• _Task to carry out_: Go over the lines below, and when one contains the word "computer", copy it.

(Saved data entries)
++++++++

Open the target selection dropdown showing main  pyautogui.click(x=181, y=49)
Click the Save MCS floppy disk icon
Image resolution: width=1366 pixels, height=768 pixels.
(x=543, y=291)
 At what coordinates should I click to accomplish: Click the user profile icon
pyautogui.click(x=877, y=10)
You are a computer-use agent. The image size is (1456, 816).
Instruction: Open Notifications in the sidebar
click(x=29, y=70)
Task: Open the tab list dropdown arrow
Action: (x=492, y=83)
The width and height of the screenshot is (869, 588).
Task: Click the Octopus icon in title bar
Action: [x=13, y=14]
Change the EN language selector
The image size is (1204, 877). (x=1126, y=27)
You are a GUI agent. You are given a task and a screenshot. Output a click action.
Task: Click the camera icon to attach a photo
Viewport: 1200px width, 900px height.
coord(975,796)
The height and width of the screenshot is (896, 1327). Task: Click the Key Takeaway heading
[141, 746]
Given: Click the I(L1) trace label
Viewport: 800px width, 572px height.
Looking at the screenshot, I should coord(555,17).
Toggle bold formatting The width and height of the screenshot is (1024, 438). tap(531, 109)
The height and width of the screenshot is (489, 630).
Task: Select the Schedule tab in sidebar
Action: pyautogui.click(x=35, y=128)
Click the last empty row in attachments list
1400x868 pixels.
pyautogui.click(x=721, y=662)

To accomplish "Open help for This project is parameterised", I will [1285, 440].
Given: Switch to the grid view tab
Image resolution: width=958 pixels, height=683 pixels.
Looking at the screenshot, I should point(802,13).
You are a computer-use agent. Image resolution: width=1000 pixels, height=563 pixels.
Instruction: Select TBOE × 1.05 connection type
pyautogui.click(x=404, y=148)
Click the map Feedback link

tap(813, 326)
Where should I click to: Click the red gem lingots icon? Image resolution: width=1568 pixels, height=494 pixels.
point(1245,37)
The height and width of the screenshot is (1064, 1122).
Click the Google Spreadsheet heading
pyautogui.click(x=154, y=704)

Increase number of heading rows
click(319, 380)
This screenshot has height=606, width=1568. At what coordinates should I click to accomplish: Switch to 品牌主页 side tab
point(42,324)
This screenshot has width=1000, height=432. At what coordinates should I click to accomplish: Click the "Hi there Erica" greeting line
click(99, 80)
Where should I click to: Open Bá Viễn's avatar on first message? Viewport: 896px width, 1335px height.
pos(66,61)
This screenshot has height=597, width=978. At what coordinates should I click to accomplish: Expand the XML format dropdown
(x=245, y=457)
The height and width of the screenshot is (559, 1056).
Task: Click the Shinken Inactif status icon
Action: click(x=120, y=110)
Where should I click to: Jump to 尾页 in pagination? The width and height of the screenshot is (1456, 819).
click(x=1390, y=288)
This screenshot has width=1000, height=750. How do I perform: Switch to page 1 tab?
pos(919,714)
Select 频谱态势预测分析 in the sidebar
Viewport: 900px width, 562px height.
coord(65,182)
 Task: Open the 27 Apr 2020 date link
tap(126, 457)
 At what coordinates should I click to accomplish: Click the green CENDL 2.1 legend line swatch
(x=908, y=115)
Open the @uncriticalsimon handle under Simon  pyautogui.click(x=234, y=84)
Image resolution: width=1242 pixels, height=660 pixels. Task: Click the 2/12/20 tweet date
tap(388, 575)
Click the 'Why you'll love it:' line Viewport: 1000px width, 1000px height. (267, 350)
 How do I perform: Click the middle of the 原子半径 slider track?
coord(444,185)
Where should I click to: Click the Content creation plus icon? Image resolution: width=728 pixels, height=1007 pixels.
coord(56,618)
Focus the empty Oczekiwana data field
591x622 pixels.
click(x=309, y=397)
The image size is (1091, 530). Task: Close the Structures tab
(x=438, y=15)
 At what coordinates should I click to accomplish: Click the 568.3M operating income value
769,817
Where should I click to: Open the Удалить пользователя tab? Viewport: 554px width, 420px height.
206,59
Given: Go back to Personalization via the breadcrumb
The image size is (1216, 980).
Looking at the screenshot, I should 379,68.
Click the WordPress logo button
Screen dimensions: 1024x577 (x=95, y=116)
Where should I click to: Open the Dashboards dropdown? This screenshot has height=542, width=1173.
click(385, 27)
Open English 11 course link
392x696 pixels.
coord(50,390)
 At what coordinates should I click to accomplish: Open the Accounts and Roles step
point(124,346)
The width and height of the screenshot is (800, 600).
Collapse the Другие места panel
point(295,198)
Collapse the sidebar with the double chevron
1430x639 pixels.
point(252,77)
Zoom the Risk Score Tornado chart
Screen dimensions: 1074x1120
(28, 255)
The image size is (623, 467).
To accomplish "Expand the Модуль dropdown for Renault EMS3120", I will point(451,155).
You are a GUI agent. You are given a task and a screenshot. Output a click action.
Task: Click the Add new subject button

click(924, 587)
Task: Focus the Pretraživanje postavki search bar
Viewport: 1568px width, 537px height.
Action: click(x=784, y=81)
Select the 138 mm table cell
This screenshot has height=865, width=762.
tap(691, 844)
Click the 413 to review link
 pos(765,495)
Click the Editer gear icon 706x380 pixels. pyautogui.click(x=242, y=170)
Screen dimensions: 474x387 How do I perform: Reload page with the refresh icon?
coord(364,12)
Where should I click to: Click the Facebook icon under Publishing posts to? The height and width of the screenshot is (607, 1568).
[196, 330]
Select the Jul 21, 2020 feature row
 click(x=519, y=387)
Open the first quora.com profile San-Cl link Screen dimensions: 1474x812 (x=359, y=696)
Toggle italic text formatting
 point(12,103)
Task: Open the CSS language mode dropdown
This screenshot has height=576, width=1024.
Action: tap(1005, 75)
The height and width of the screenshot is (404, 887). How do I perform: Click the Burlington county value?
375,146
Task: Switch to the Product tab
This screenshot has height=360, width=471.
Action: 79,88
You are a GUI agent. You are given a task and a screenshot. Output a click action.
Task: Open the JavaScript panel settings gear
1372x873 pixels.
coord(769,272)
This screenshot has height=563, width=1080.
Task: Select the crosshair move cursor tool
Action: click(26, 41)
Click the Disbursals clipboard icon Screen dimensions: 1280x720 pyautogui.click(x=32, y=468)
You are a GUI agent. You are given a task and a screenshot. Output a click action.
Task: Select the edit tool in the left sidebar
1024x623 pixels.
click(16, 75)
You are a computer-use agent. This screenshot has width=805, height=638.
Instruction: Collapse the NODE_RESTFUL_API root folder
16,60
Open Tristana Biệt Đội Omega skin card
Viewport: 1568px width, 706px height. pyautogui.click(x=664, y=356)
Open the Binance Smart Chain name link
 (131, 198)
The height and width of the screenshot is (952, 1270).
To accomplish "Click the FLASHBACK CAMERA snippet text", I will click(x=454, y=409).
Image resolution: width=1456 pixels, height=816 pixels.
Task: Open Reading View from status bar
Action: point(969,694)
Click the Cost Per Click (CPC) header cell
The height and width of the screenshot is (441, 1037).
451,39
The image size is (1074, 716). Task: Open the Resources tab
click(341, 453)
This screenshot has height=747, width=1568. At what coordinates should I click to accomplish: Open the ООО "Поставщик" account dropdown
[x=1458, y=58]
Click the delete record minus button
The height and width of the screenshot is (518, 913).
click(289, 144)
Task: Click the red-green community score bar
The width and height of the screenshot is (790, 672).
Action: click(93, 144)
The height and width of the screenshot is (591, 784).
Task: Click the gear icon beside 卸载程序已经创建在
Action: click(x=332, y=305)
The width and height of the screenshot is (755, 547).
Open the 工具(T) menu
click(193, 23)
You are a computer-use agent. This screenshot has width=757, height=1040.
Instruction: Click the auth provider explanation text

++++++++

• _Reply_:
You are a computer-use agent. The image size is (1456, 816).
You are a computer-use agent. Image resolution: width=1000 pixels, height=563 pixels.
You are a computer-use agent. This screenshot has width=805, height=638.
You are a computer-use agent. This screenshot has width=757, height=1040.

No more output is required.